Le masitinib se distingue en effet des autres traitements autorisés contre la sclérose en plaques par un positionnement unique. Alors que les médicaments actuels sont principalement des produits biologiques (anticorps, etc.), le masitinib est une petite molécule de synthèse de la famille des inhibiteurs de tyrosine kinase, ciblant spécifiquement certaines de ces enzymes. Et à la différence des autres traitements qui visent principalement les lymphocytes T (produits enregistrés dans la forme rémittente) et les lymphocytes B (ocrelizumab enregistré dans les formes progressives), le masitinib a un mécanisme d’action très original en neurologie. Il agit sur deux cibles, les mastocytes et les cellules microgliales, impliquées dans les maladies neurodégénératives. De plus, sa toxicité limitée et sa tolérabilité permettent de l’utiliser pour des traitements de longue durée (supérieure à dix ans), contrairement aux traitements inhibant l’activité du système immunitaire.
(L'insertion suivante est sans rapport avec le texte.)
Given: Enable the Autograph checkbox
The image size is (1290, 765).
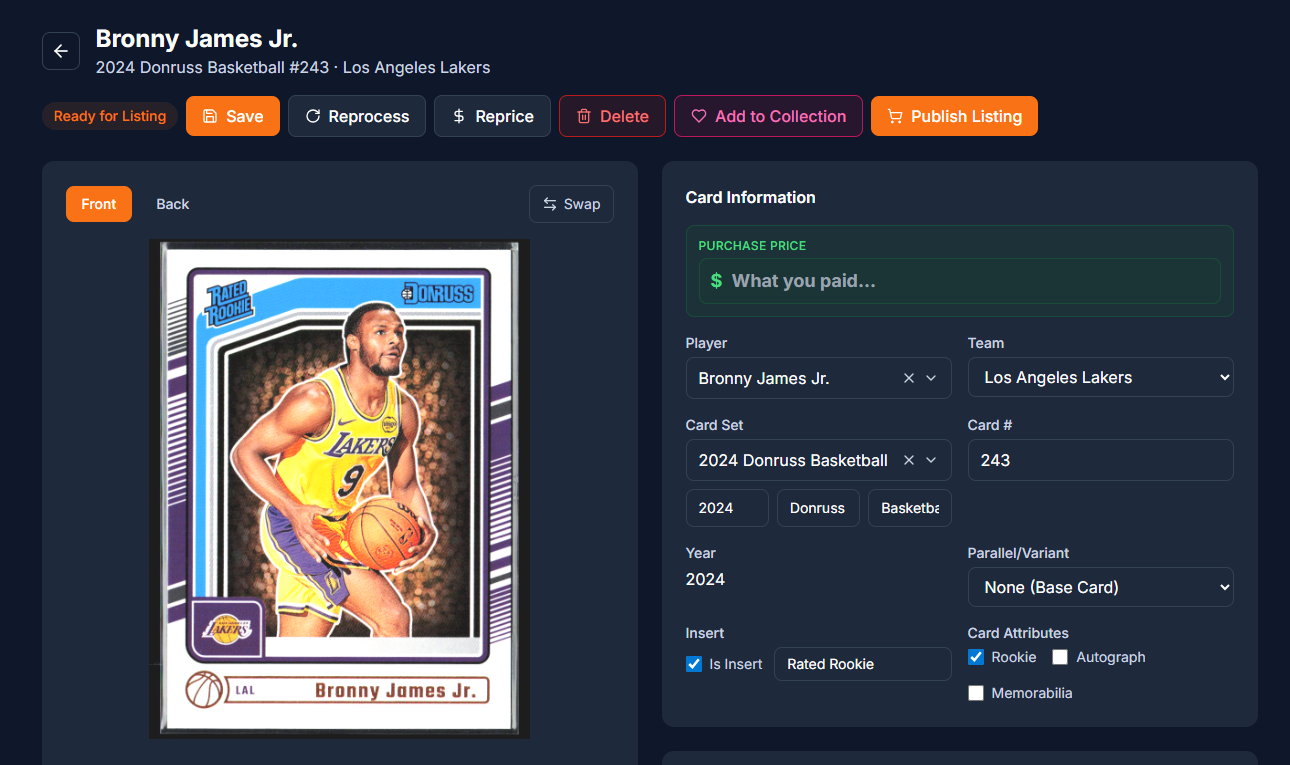Looking at the screenshot, I should click(1060, 657).
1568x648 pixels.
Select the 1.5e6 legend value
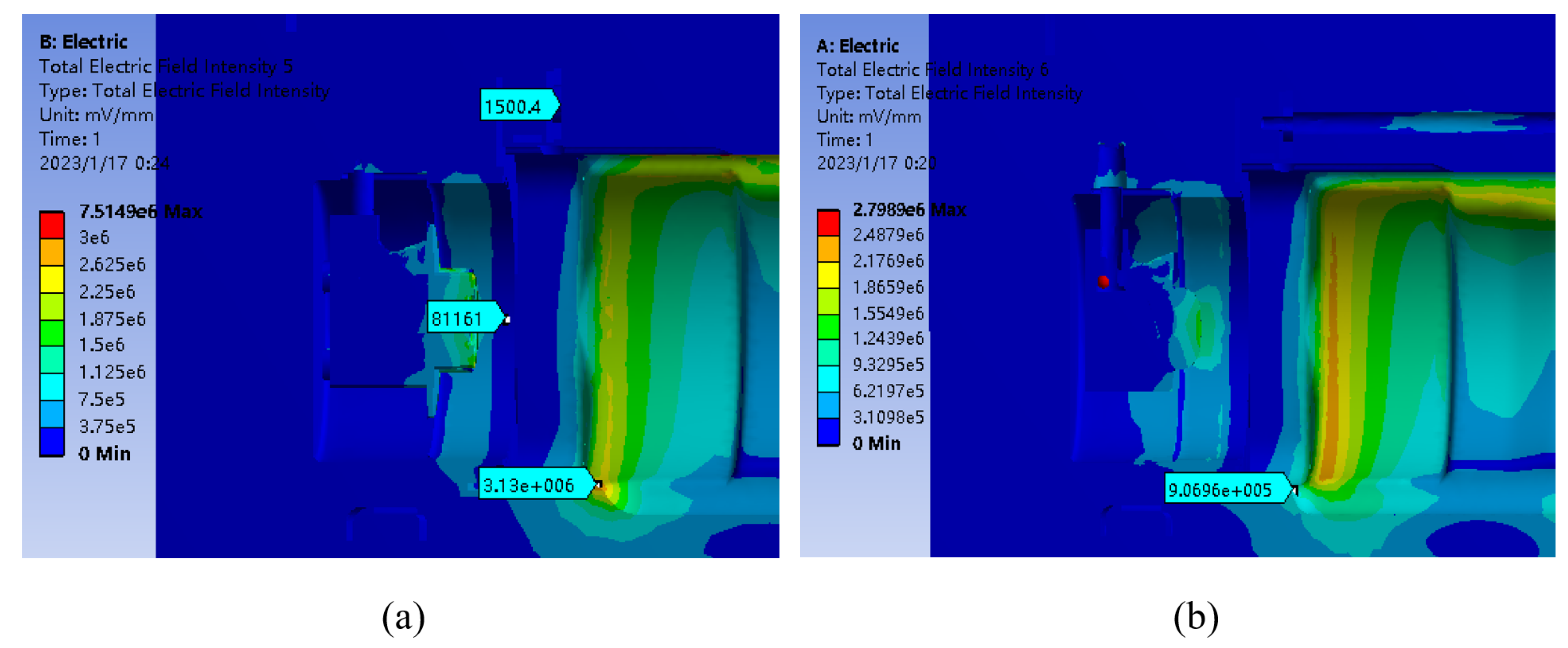[x=102, y=345]
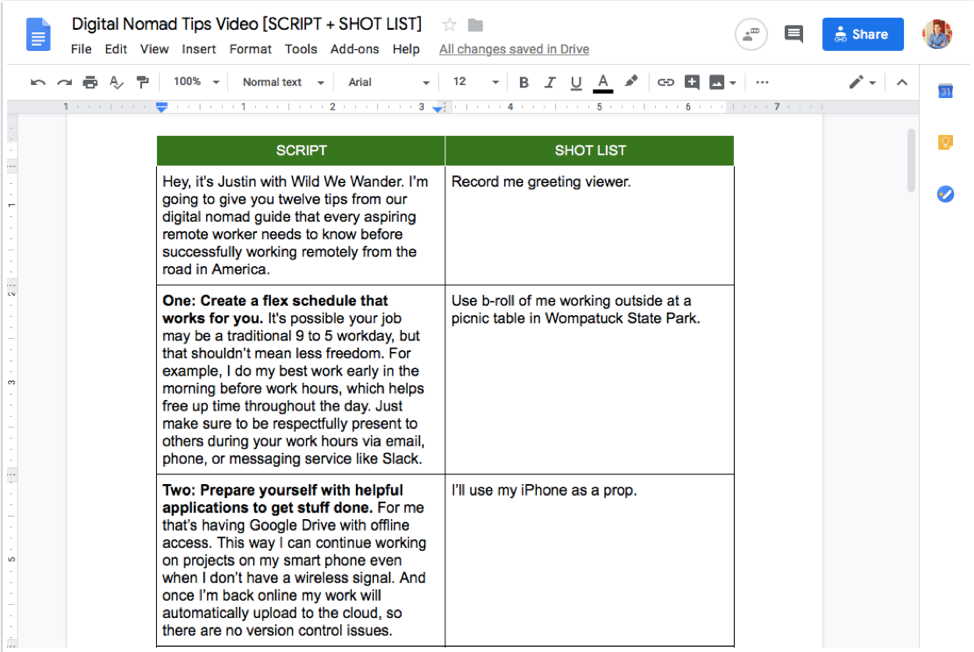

Grâce à ce mode d’action original, le masitinib a également passé avec succès les essais cliniques de phase 3 dans la sclérose latérale amyotrophique (SLA), autre maladie inflammatoire neurodégérative également connue sous le nom de maladie de Charcot (6)… Et attend les résultats de son étude de phase 3 pour la maladie d’Alzheimer d’ici la fin du premier trimestre 2020, une analyse intermédiaire réalisée en juin 2019 ayant évalué la probabilité de succès de ces essais à plus de 80 % (7). Le ciblage par le masitinib du système immunitaire inné via les macrophages / la microglie et les mastocytes semble donc être une stratégie pertinente pour traiter les maladies neurodégénératives.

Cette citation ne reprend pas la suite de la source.